Polly Neate, chief executive of Shelter, said: “Home is everything. Yet millions of private renters across the country don’t feel safe or secure in theirs because of landlords and agents who flout the law. People should not have to put up with broken safety alarms, strangers bursting into their homes unannounced or the threat of harassment and violence. 

“Enough is enough,” she said. “Nobody is above the law and renters are tired of being powerless to enforce their rights. The government has promised voters a fairer private renting system that punishes illegal behaviour by landlords and letting agents. To deliver on this promise, its Renters’ Reform Bill must include a National Landlord Register that makes landlords fully accountable and helps drive up standards across private renting.”
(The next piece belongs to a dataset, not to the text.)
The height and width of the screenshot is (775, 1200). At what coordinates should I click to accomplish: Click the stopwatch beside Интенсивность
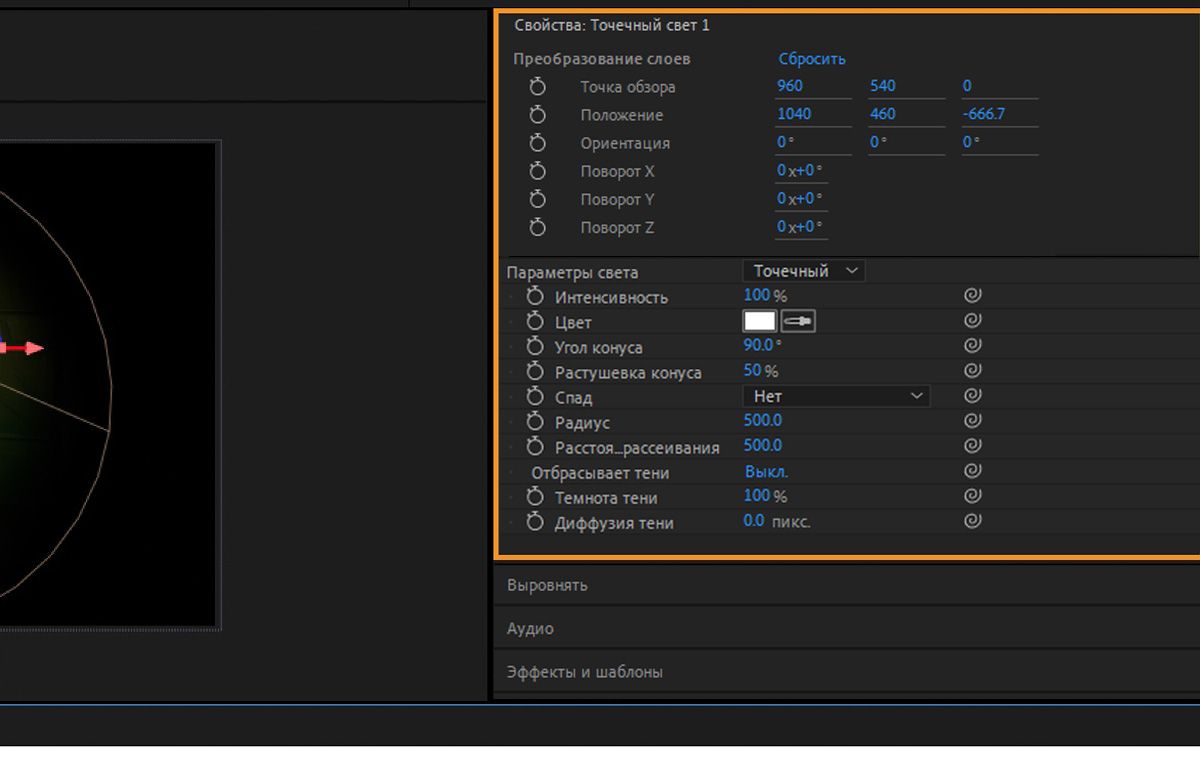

Dan Wilson Craw, deputy director of tenant lobbying group Generation Rent, said: “We spend half our lives in our homes and many of us spend half our wages on them – so we should expect good treatment from our landlords. It’s frightening to know that anyone with a spare property can just start letting it out without passing basic checks to make sure they’re a suitable person to be providing someone’s home. Governments in Wales, Scotland and Northern Ireland have already set up landlord registration schemes, so it’s much easier to find out if your landlord meets minimum standards and take action if they break the law. It’s time the government in Westminster did the same in England.”